Two games in a day, no big deal.  As a youngster in Cleveland, my pops and I would regularly see the twi-night twin bills at Municipal Stadium, but the drive across town for the night game takes a lot of you.  Of course, it takes a third game, a sunny Sunday matinee between the Indians and Angels in Tempe to equal “Baseball Insanity”. 

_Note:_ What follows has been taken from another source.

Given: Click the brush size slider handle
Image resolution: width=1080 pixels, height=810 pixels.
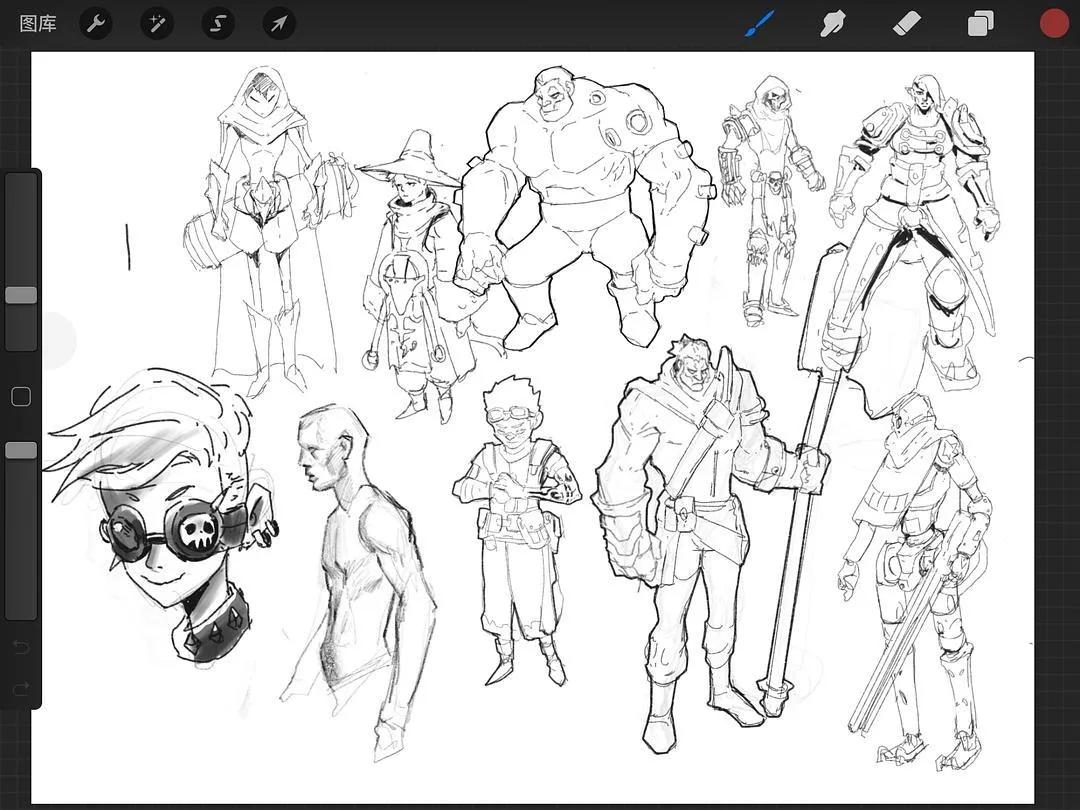Looking at the screenshot, I should (21, 295).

Our view at DiabloTempe used to be our first choice in ballparks, and the lawn at Diablo Stadium was probably among our favorite place in the entire world, but times have changed.  From a new perspective, some might call it wisdom, the lawn there sucks.  It starts in left center field, goes around the left field fair pole, and ends in font of the visitor’s bullpen a few feet from the left field wall.  It isn’t a big area, and that might explain why we would typically arrive 90 minutes before the first pitch.  I was asked not to be burdened with that when purchasing tickets, so I sprung for the more expensive grown-folks seating, up front and along the left field line.

The Angels schedule at their box office didn’t reveal that the Indians would be bringing a split squad, and it’s possible that I wasn’t paying attention or didn’t care at the time, but this lineup had a JV feel to it.  No problem, Cleveland’s “B-Team” against Torii Hunter, Albert Pujols, Vernon Wells, and other Left Coast Big Money guys; they got this.  They didn’t have it, but the sight of pitchers doing laps on the warning track with the ball in play and the mix of guys with names on their jersey versus the nameless minor leaguers walking between the 3rd base dugout and bullpen was enough to remind that these games do not count.

Despite, the nice Travis Hafner poke over the 420 sign on the centerfield wall, and atmosphere of nice people around us in the $18 seats (still not bad), the numbers on the scoreboard did not make for a pleasant day for an Indians fan.  I decided to leave when it was 9-2 in favor of the Los Angeles Angels of Tempe, but in the time it took me to walk down the third base line to the main exit behind home plate, Vernon Wells hit a home run with a bunch of guys on base, and it was 13-2 when I walked out.  Media outlets would report a 17-2 final, but I only learned that after finding out what the other split squad did to Kansas City in Surprise, Arizona.  The “real” Indians won 6-1, which had me thinking that we should have finished “Baseball Insanity” with Surprise instead of El Diablo, but our choice was Tempe.  The biggest surprise about Surprise (Royals/Rangers) is that they'd actually put Major League Baseball out there, there is only one way in and out of that place, but that's a story for another time.

Soon, we were out of the sun and the weekend was over.  We had nothing to show for our weekend of insanity, but some sunburn, empty sunflower seed bags, and some cheap ticket stubs.  Everyone is still 0-0 in the real standings.